RECUERDOS DE LA NIÑEZ
El hombre con abrigo negro, de unos 30 años, camina sólo por la calle. Se llama Richard. Es un día de Febrero frío y gris. Caen algunas pequeñas y minúsculas gotitas. Unos minutos después, todo huele a húmedo, a agua, a vida. Richard sonríe.
Richard abre los ojos, un día de Febrero, frío y gris. Tiene 5 o 6 años. Camina de la mano de su abuela, en su pueblo natal. Se dirigen a la casa de sus abuelos. Cuando llegan, unos niños amigos suyos le esperan para jugar. Richard es feliz. Juegan mientras caen algunas pequeñas y minúsculas gotitas. Minutos después, todo huele a húmedo, a agua, a vida. Richard, el Richard pequeño de la memoria del Richard adulto, es feliz. Todo eso es su infancia, su más tierna infancia. Ese recuerdo de la niñez, siempre le embriaga de una tonta felicidad. Siente que cuando era niño, era como un feto, como un mimado feto que se arropa en el cálido útero materno: protegido y alimentado.

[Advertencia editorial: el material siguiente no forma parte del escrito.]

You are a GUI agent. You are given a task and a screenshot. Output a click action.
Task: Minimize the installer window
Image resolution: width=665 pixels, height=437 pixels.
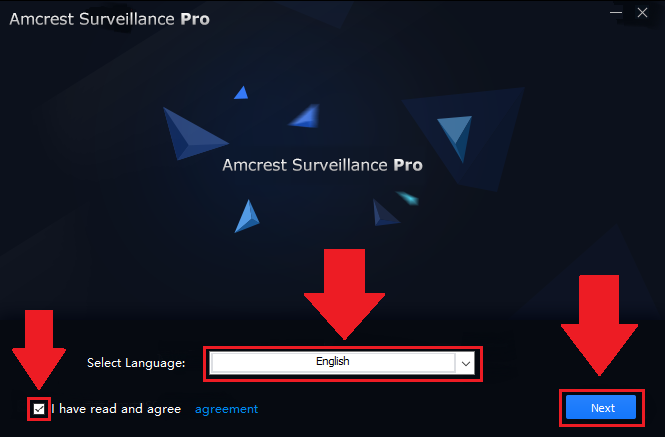coord(616,13)
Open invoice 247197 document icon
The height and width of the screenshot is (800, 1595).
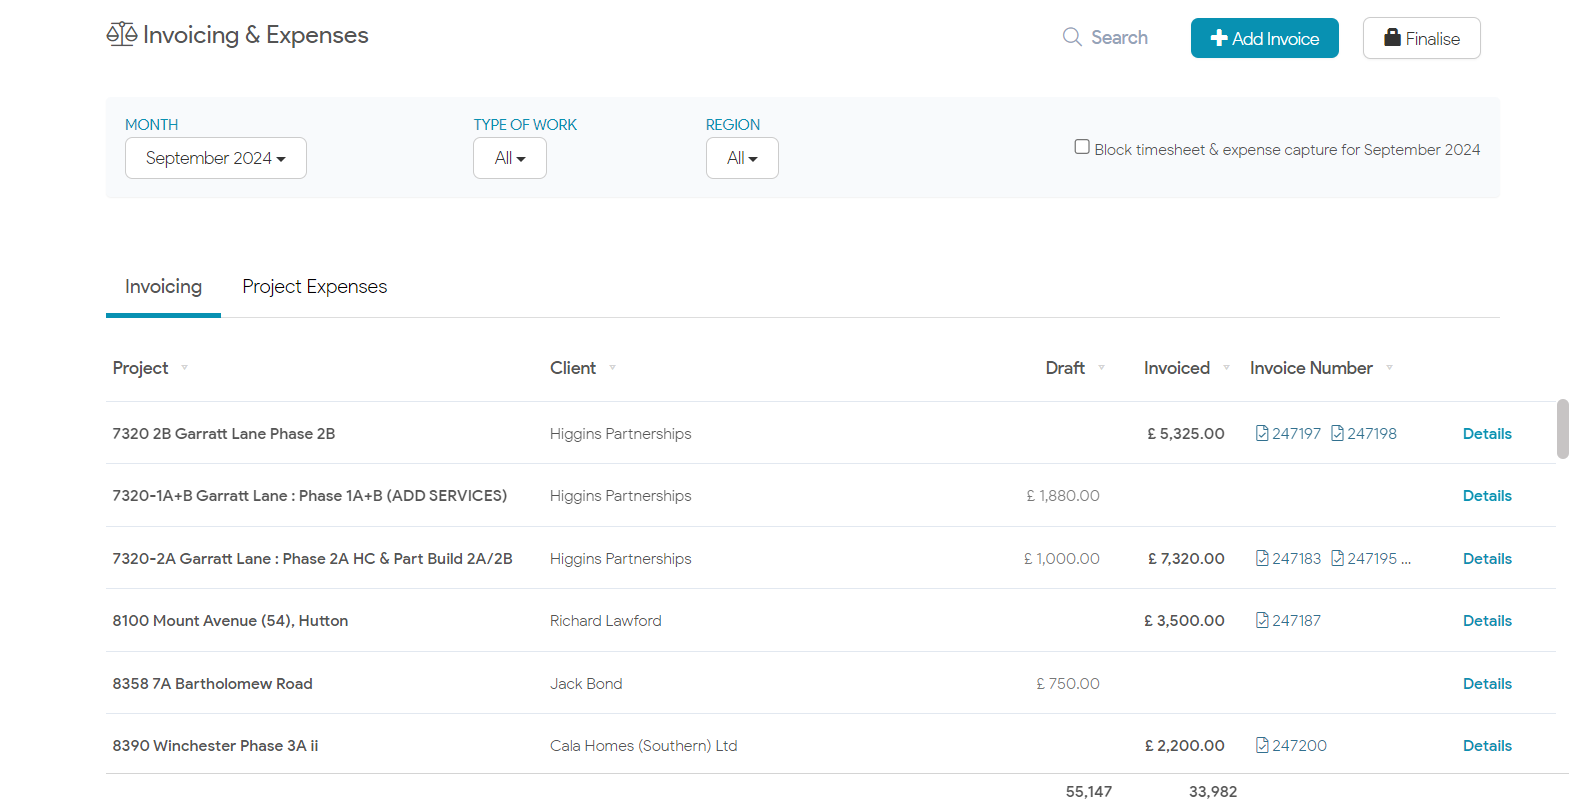pos(1262,433)
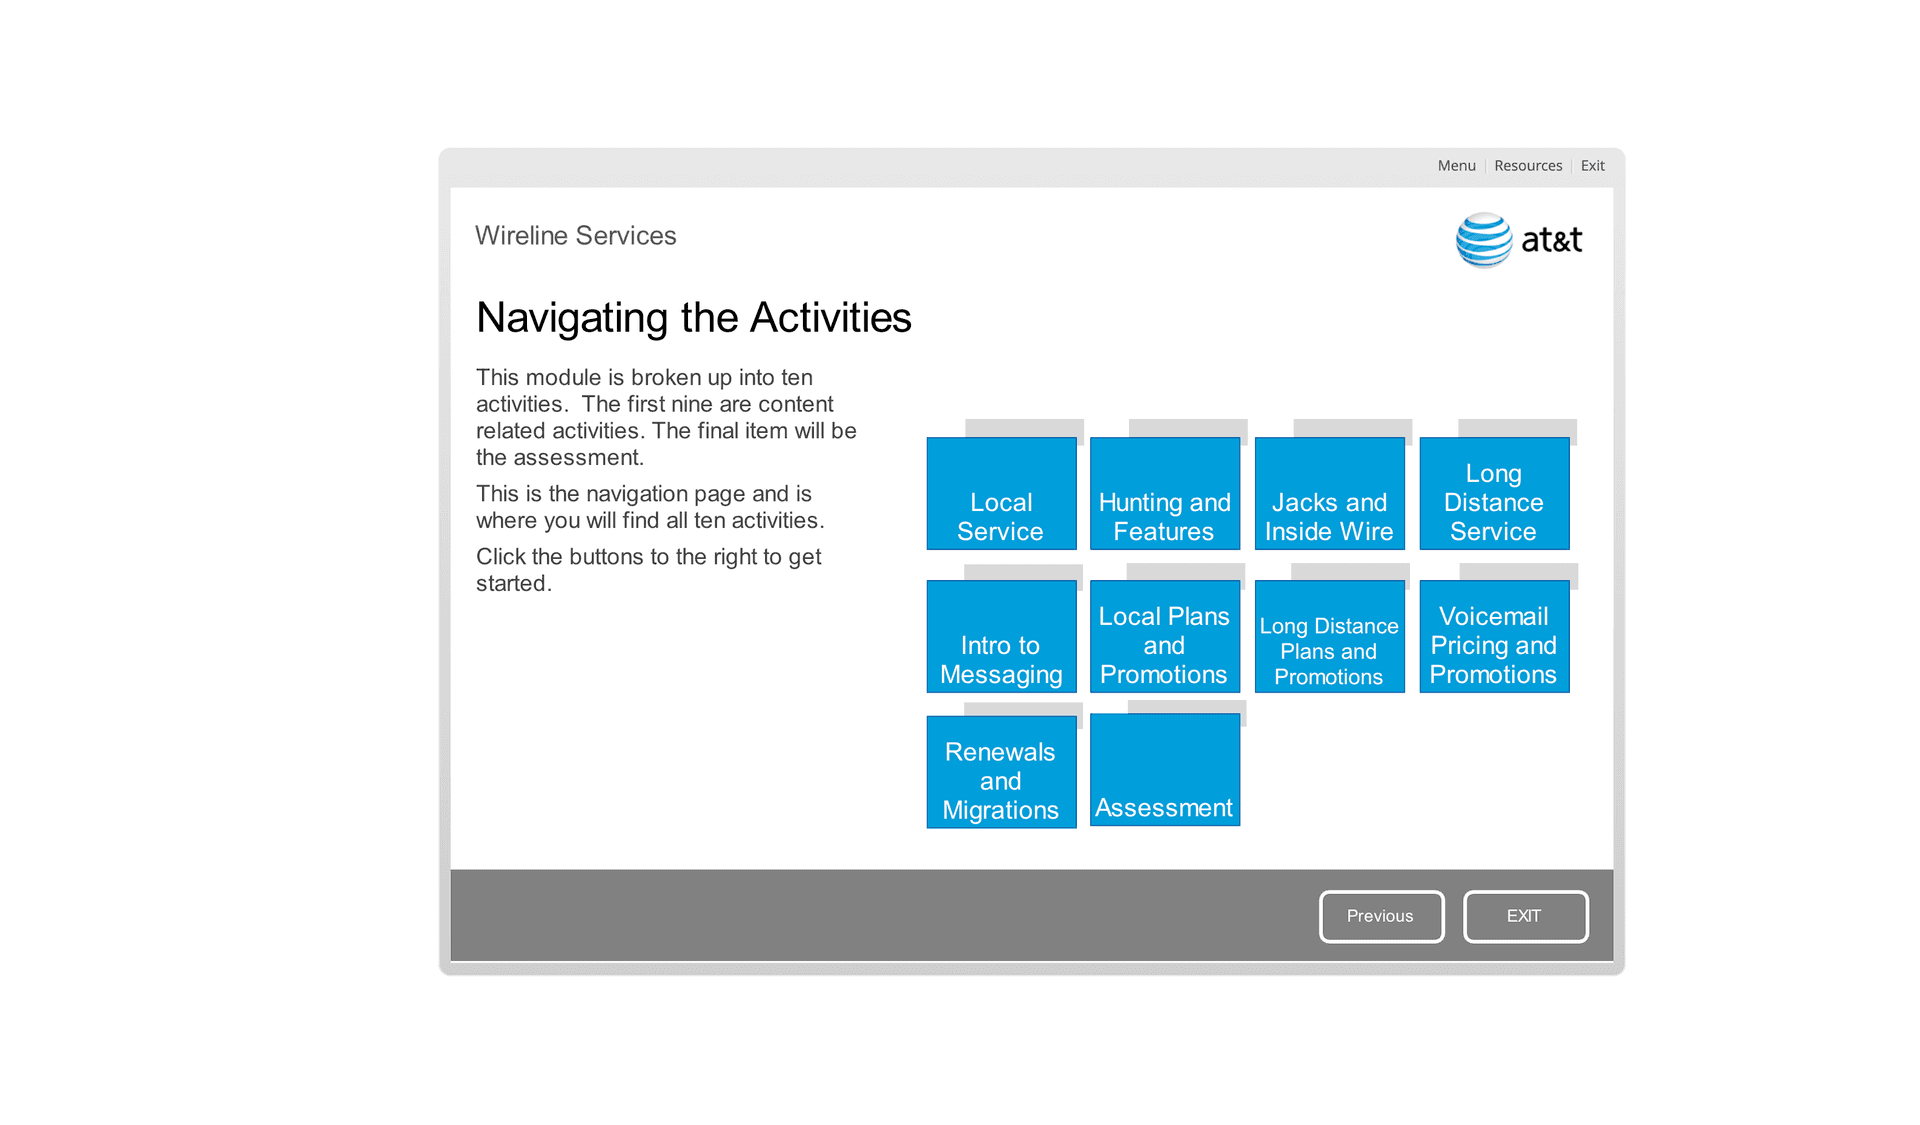Screen dimensions: 1920x1125
Task: Click the Assessment activity button
Action: (x=1165, y=773)
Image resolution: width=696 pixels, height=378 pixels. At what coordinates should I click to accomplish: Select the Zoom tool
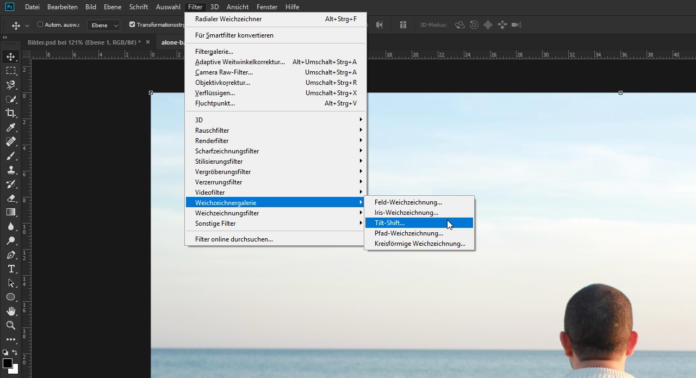point(11,325)
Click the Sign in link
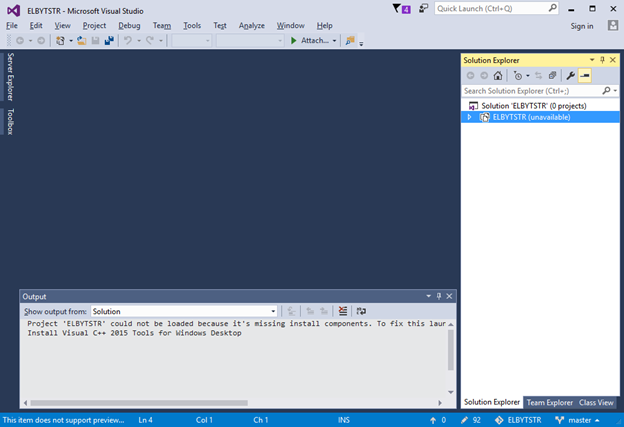This screenshot has height=427, width=624. (582, 25)
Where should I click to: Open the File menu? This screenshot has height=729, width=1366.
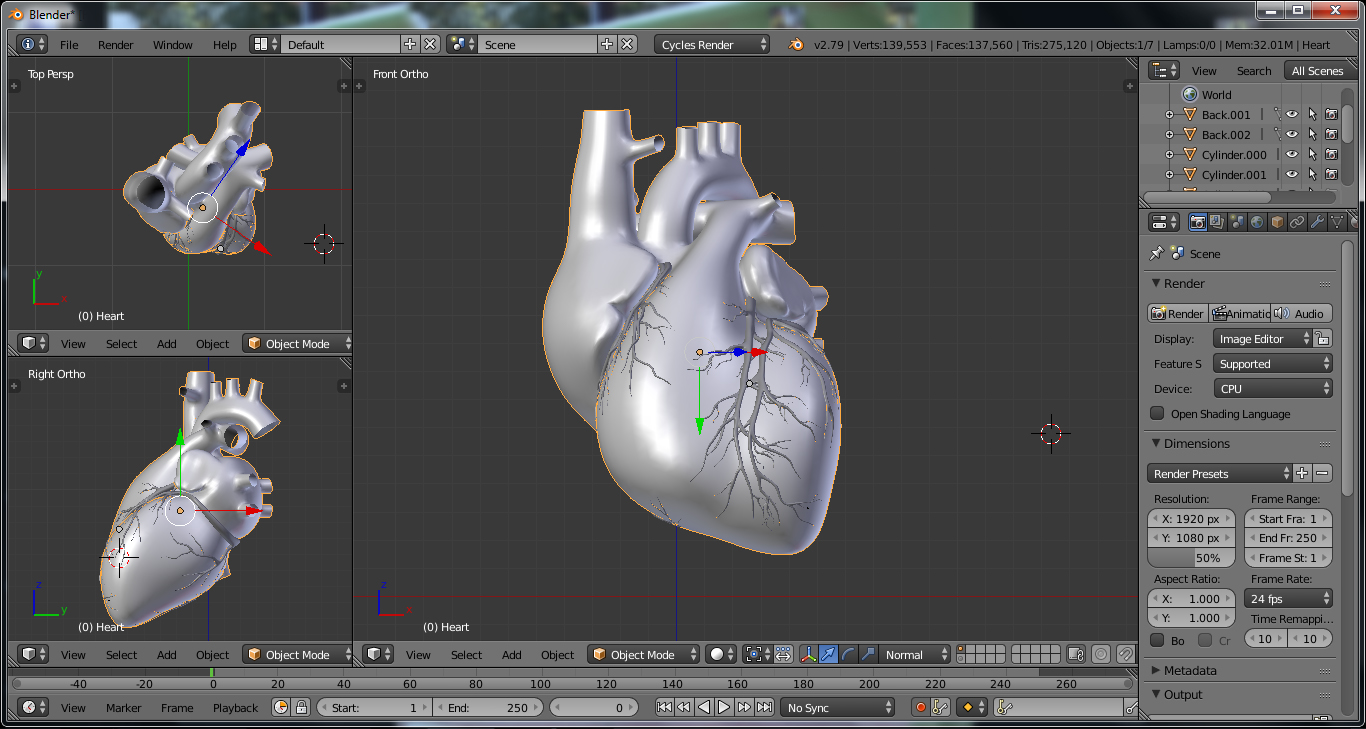pos(69,44)
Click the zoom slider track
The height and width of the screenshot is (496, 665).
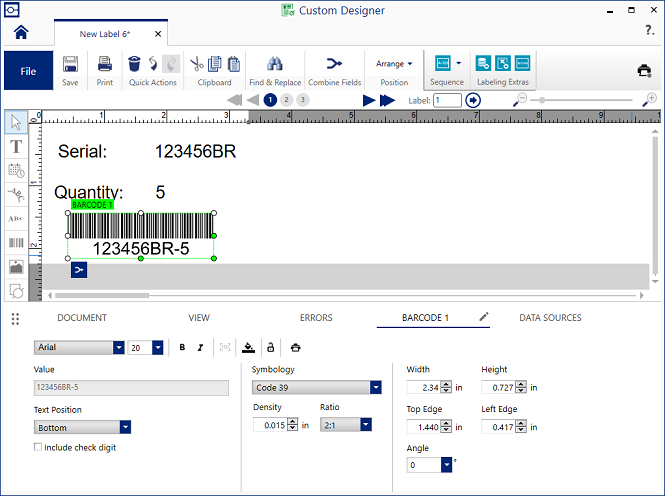[x=585, y=100]
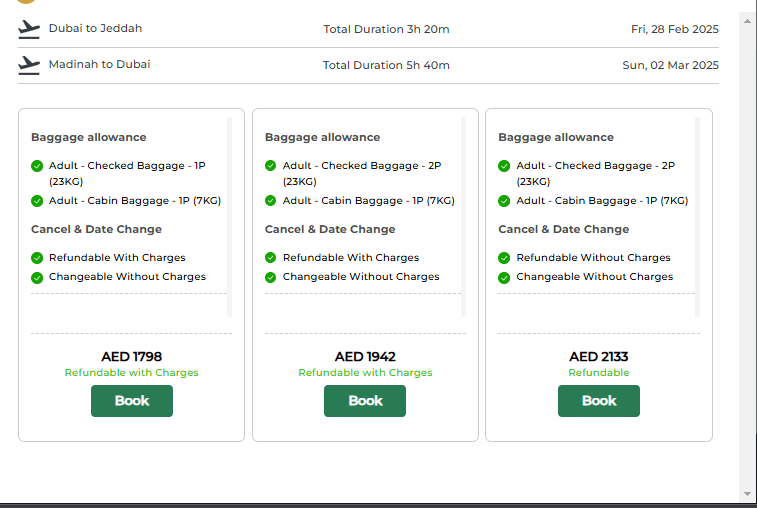Select the Madinah to Dubai flight text
Viewport: 757px width, 508px height.
[x=99, y=65]
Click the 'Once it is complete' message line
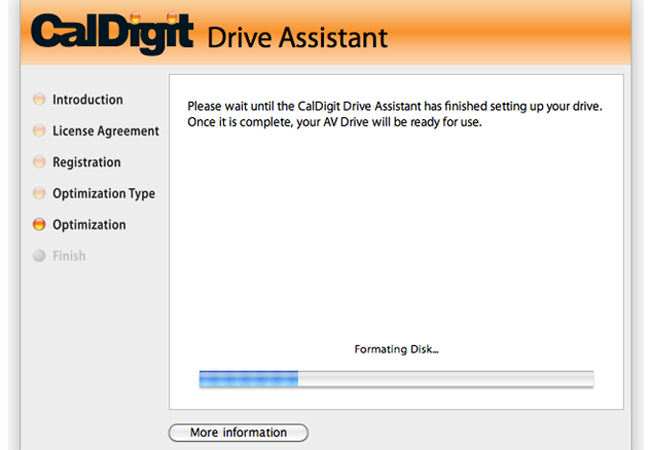 pos(335,122)
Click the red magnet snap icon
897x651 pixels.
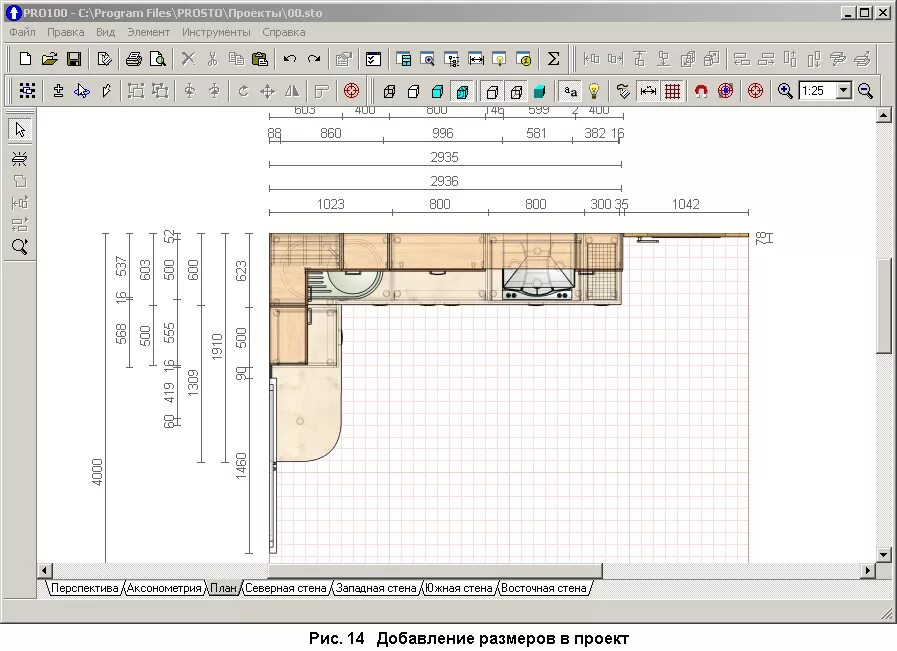pyautogui.click(x=701, y=91)
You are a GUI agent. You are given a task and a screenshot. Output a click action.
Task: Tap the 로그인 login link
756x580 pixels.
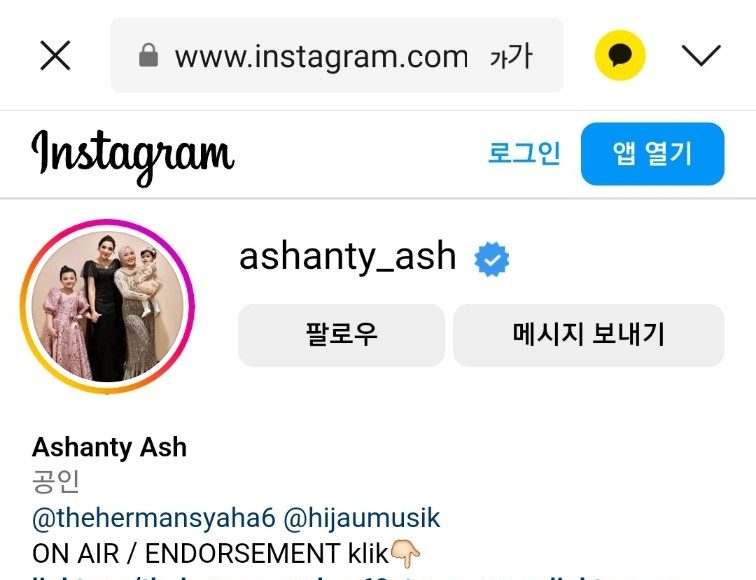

¡Plaff! Richard mira hacia abajo, se ha manchado sus zapatos italianos de imitación. Ello le hace despertar en el mundo real. Ya ha llegado a la casa. Es una casa grande, que denota el alto nivel adquisitivo de sus ocupantes. Le abre la puerta la esposa. Es morena, delgada. Muy guapa. Le invita entrar al salón. Un niño de unos 5 o 6 años juega con un avión. A Richard le recuerda a sí mismo a su edad. Llega un hombre moreno, de unos 40.
-¿Qué tal todo, Richard?
Richard no contesta. Sí le devuelve una sonrisa, pero no contesta. Tarda unos segundos más.
-No has pagado al Jefe, Carlos.
No da tiempo a más. Richard saca su revolver y le dispara a la cabeza. Mientras el cadáver cae al suelo, algunos pedazos del cráneo y los sesos se esparraman por los sillones. El niño sale corriendo, pero Richard le dispara por la espalda. Cruza el salón y pasa por encima del cadáver del pequeño. Por la escalera baja la esposa. Richard le dispara en el pecho. Cae muerta. Mientras saca un mechero y, habitación por habitación, desde la planta de arriba hasta el salón, va prendiendo fuego a cortinas, alfombras y cojines, Richard silba una canción de cuando era pequeño. Baja las escaleras y, tras prender la planta baja, abandona la casa ya completamente en llamas. La fina llovizna cae a morir desintegrada en las llamas. Desintegradas como aquella familia. Richard vuelve a rememorar su infancia.
Mientras Richard abandona la solitaria calle oyendo ya las sirenas a lo lejos, habla en alto consigo mismo.
-Pobre crío... -piensa-. Quizás... No. Sino, el que hubiese acabado muerto hubiese sido yo. El trabajo esel trabajo... Sólo cumplo órdenes. "Los quiero muertos a los tres". Eso es lo que me han dicho. Además, quién sabe, quizá ese niño, de adulto, me hubiese matado a mí.
Richard se para un momento, pensativo.
-"Incluso el niño más dulce, puede llegar a convertirse en un monstruo" -dice para sí-. ¿Dónde he oído eso yo antes?
Vuelve a caminar.
-Quizá conozca la frase porque mi vida es eso: soy un simple crío convertido en un horrible monstruo.
Vuelve a pararse para encender un cigarrillo. Exala el humo.
-Sí, un monstruo, pero qué le vamos a hacer.
Una macabra carcajada rompe el silencio de la tarde.